We've almost been having a bit of a rest from the stressy side of our new life here and I think after all the angst of the static move we probably needed that downtime. It coincided nicely with the arrival of our first guests - my parents. They came for a week and stayed here in the static with us. We explored some of the island with them, they had a castle tour, met the rest of the islanders and got a real taste of our life. It was fabulous to see them and share our new home with them and to celebrate Mum's birthday with her in person. Parting again and waving them off on the ferry was tough, as we have no plans to visit Sussex again any time soon so we knew it would only be on their next visit all the way up here we'd see them again.

Two out, six in though as we had a weekend to ourselves before our next visitors arrived - SIL Julie, her mother, Dragon & Star's three cousins (9 yo twins J&M and 4yo L) and their dog Mable. They are here for nearly 3 weeks and it's lovely for the kids to have playmates, Bonnie to have a rough and tumble puppy pal and us to have Julie around. More sharing our new life, showing off our island and merging the life we used to have with the one we live now. Watching Dragon and Star show their cousins the best places to swim in the river, to gather beachcombed treasure from the shore, where to spot the best nature and wildlife and introducing them to the other islanders makes me realise how very quickly this has become our home.

Life on the island for us continues alongside all of this hosting guests. We've been on the weekly boat trip wildlife spotting and been lucky enough to witness close encounters with minke whales and super pods of dolphins - weekly catchphrase 'The sea is ALIVE!' as we enjoy ever more spectacular scenery and nature spotting as the weeks go by. I've been selling cakes to the teashop, eggs to the shop and bartering for salad and sausages. Rum is holding a weekly Market Day on a Wednesday and I've been selling home baking and crafty bits aswell as enjoying the company of fellow 'traders' for a couple of hours in the village hall and chatting to the tourists.

Tomorrow, weather permitting we'll be playing host to all comers to our Croft Warming Barbecue, our way of toasting our new home and saying thanks to all those who helped us finally get it here.

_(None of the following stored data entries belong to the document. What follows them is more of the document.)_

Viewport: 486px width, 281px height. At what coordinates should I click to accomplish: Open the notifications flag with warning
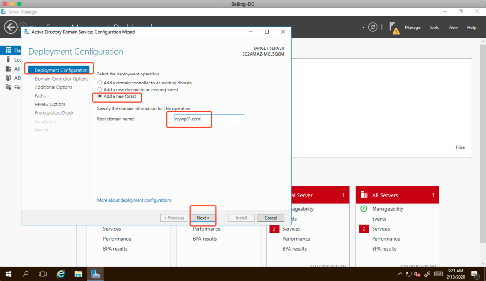pyautogui.click(x=394, y=28)
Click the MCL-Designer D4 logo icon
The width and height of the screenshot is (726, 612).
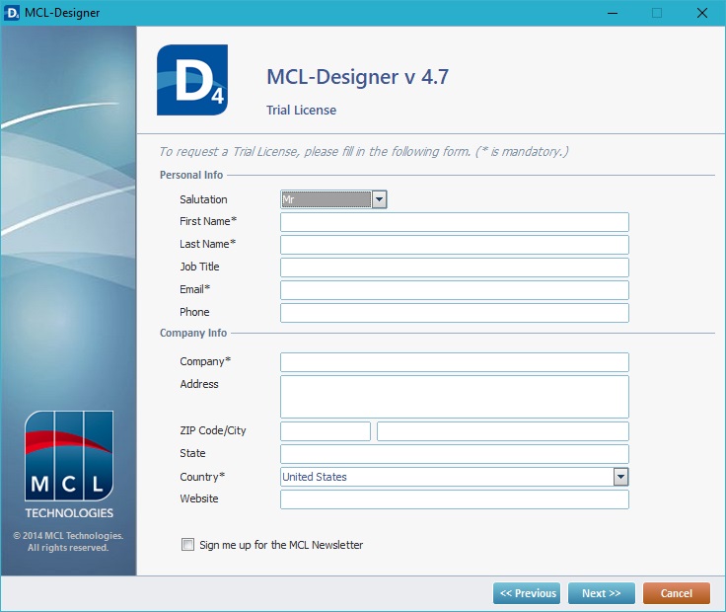(191, 80)
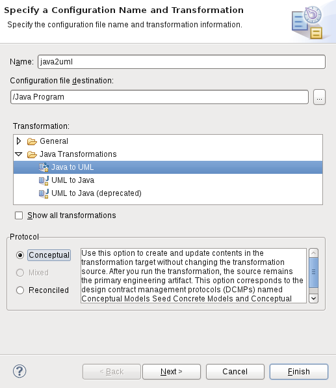336x388 pixels.
Task: Click the Next button
Action: coord(172,372)
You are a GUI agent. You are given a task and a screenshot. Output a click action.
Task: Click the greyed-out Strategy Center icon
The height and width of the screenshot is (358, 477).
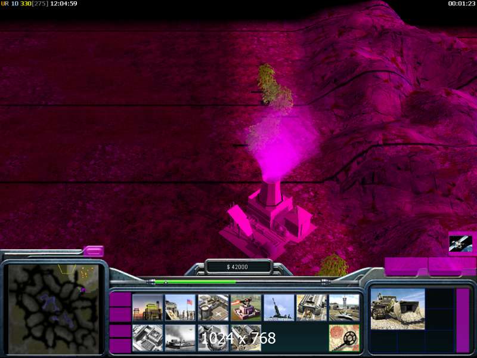point(148,338)
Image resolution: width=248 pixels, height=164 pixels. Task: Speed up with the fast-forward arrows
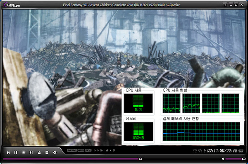coord(101,150)
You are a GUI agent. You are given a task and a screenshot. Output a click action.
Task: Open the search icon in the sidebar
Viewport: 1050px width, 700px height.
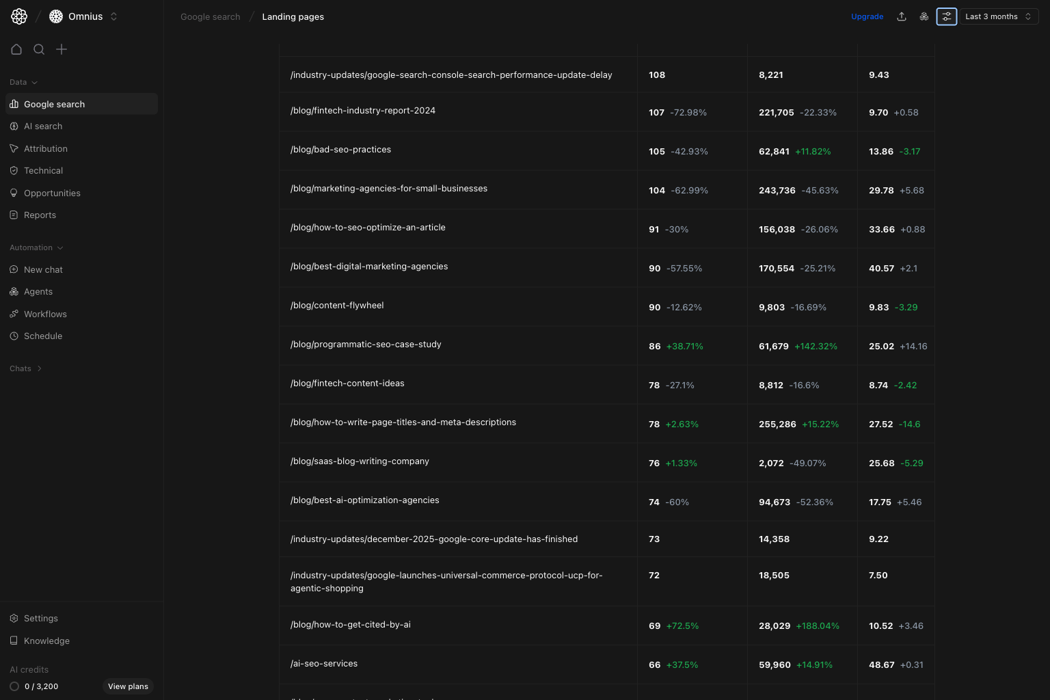click(x=39, y=49)
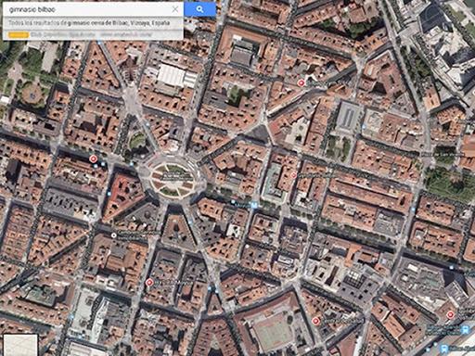Switch map type via the map thumbnail
The width and height of the screenshot is (475, 356).
coord(20,345)
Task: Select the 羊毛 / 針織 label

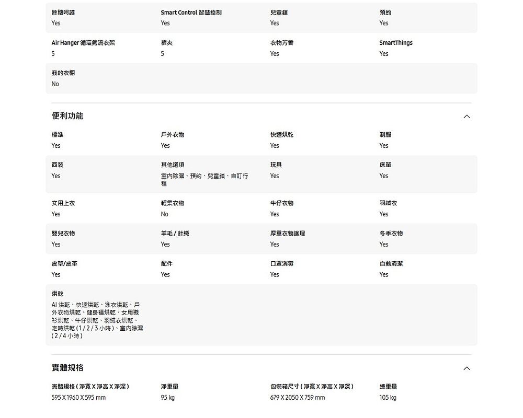Action: pyautogui.click(x=175, y=234)
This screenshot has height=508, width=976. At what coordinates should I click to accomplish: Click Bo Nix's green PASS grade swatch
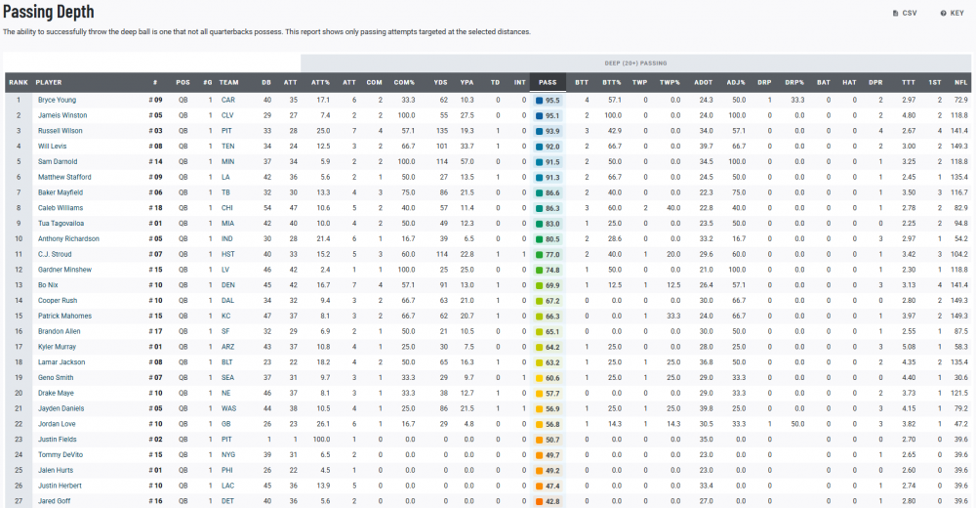point(540,285)
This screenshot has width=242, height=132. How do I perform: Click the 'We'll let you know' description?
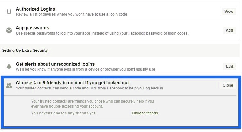[85, 69]
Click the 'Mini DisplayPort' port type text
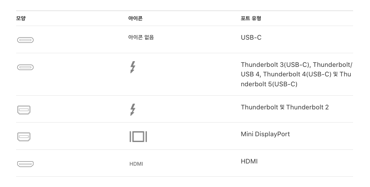Screen dimensions: 370x187 coord(265,134)
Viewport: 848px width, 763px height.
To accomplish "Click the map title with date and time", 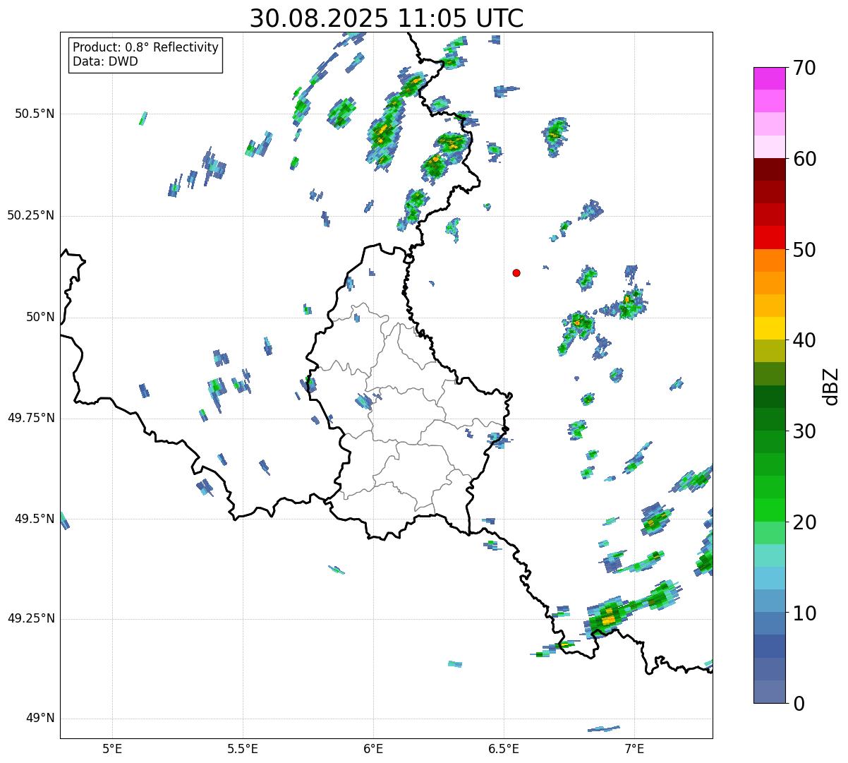I will 387,18.
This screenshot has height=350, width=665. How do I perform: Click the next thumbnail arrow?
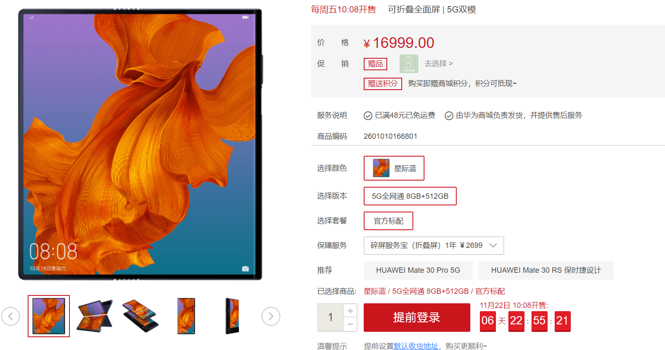271,317

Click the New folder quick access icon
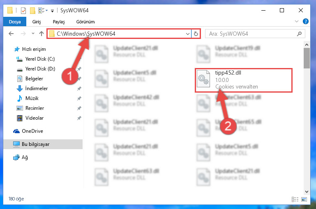point(32,11)
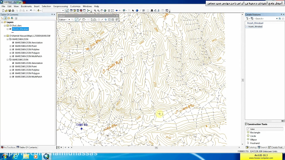Click the Add Data button icon
This screenshot has width=285, height=160.
click(x=39, y=10)
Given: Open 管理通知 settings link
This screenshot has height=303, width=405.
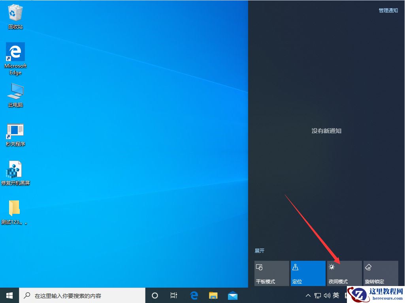Looking at the screenshot, I should point(388,11).
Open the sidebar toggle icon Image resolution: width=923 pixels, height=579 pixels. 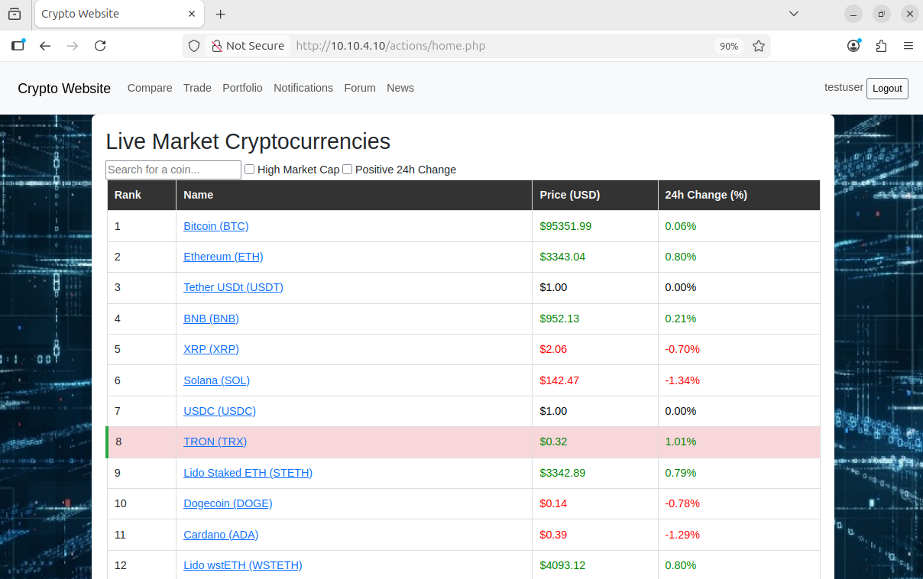18,46
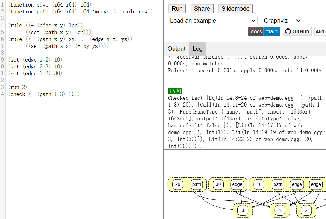
Task: Click the 461 star count badge
Action: 320,31
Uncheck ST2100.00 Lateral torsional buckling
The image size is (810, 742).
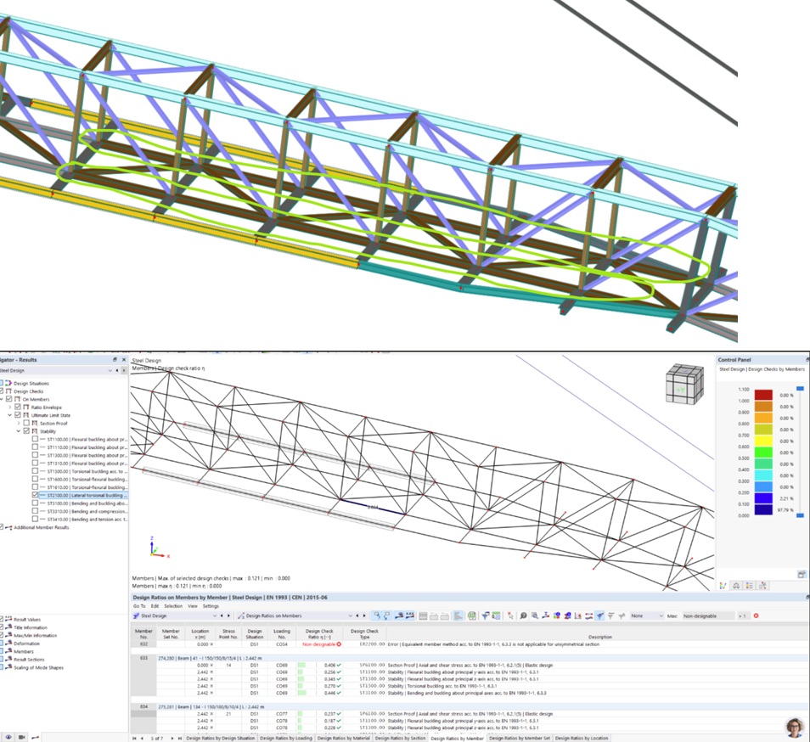click(x=35, y=495)
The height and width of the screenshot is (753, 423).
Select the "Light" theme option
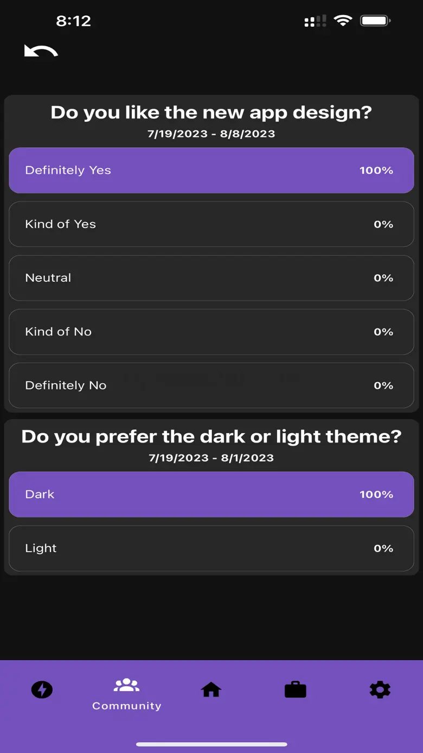point(212,548)
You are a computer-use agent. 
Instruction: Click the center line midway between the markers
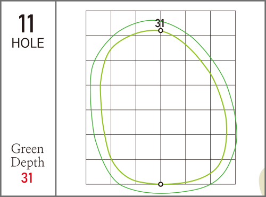click(x=161, y=107)
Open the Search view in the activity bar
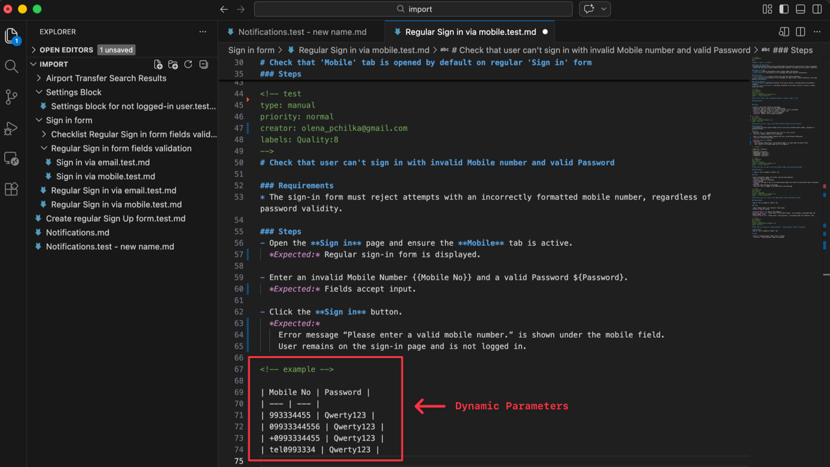 [10, 65]
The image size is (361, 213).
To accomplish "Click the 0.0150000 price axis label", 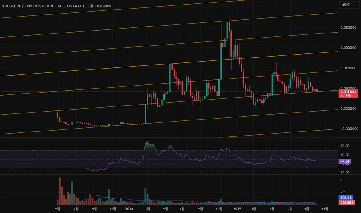I will tap(348, 68).
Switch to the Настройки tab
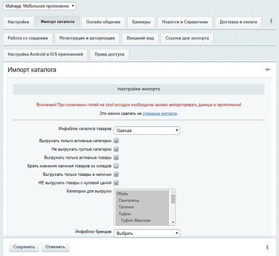279x256 pixels. click(18, 22)

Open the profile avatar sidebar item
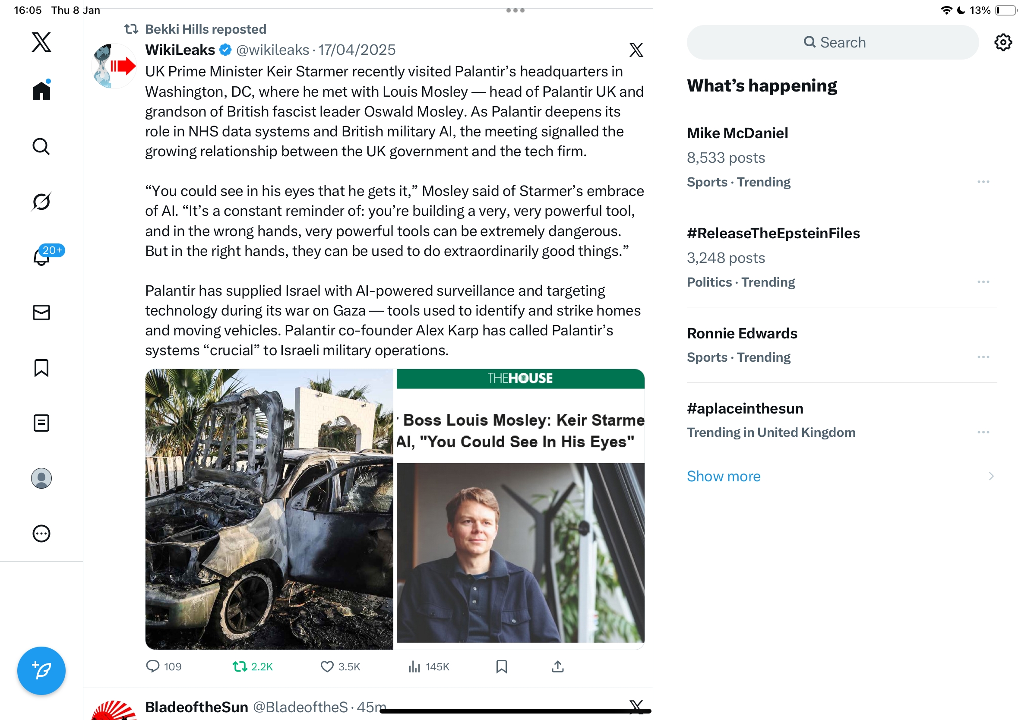(x=41, y=478)
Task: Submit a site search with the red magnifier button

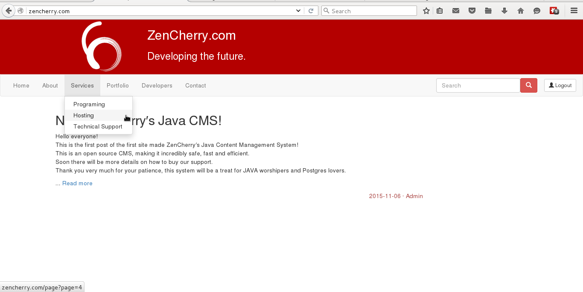Action: click(x=528, y=85)
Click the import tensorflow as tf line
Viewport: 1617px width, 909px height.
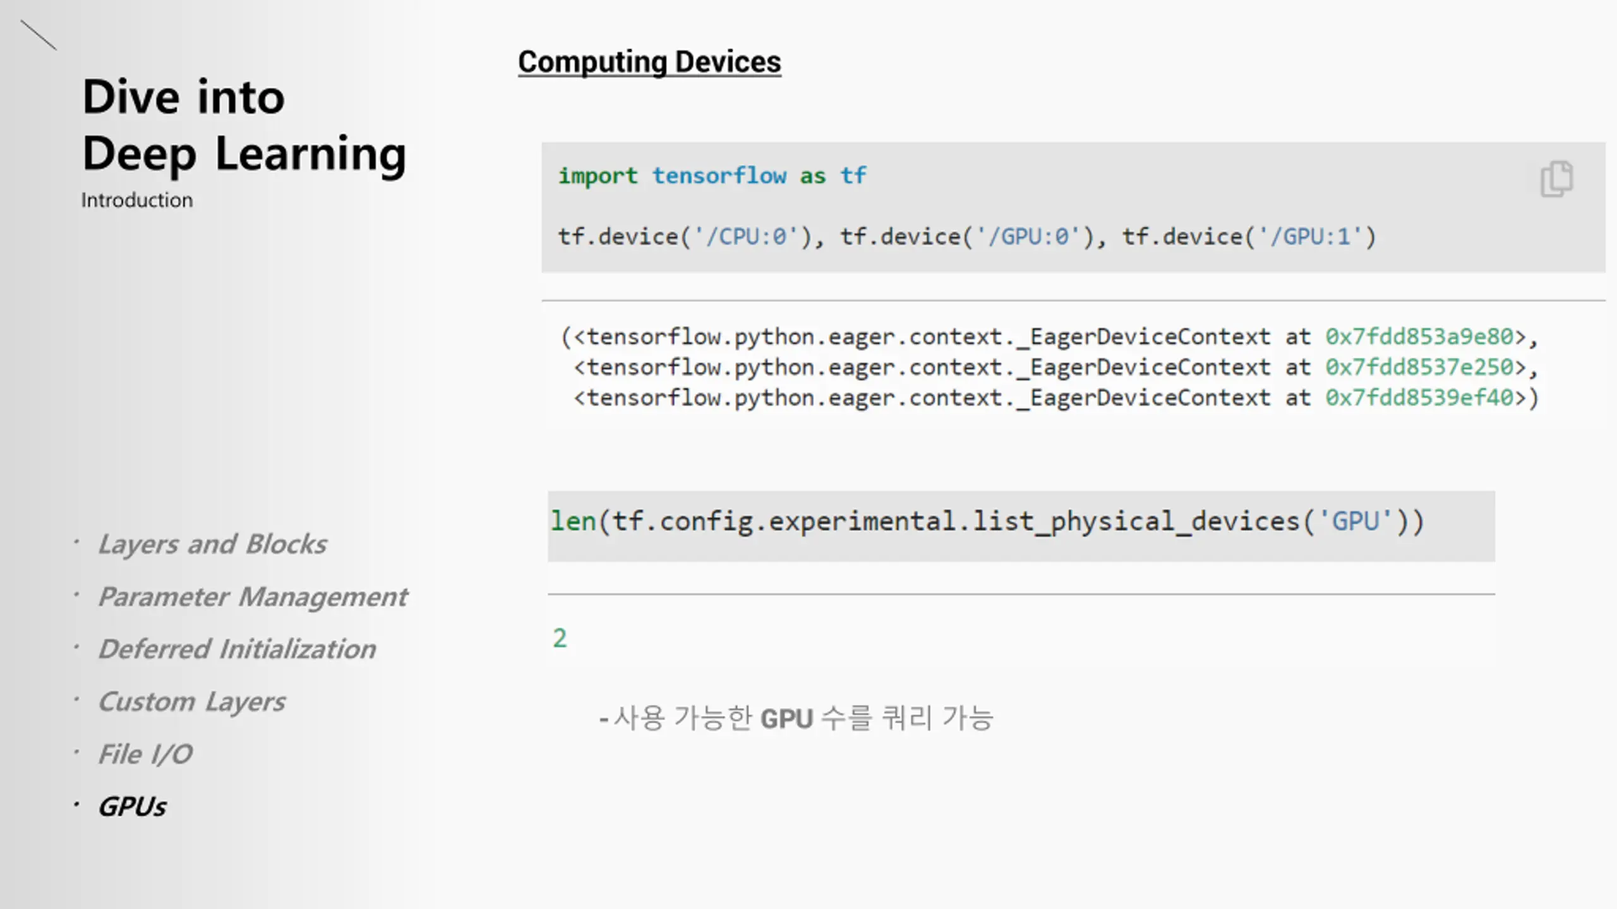(x=712, y=175)
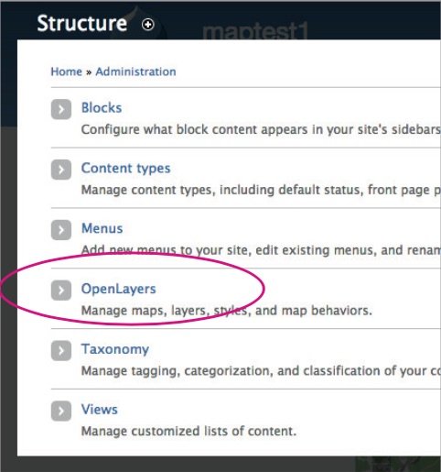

In the meantime we are also getting to grips with 'infrastructure' type stuff on the croft. Sorting out water, power, toilet and starting to think hard about what is going where and longer term plans for the land, livestock, crops and buildings. We've been researching, reading and just walking the land getting to grips with what we've got, what we could have and how we're going to get it. Fruit bushes arrived last week and seem to be doing okay planted down at the bottom of the croft and we have geese arriving in a couple of weeks time. We've made a duck pond and got our first WWOOFers booked to stay. I have a whole list of projects to fit in and although our pace of life is the slowest it's ever been I can't ever remember being busier!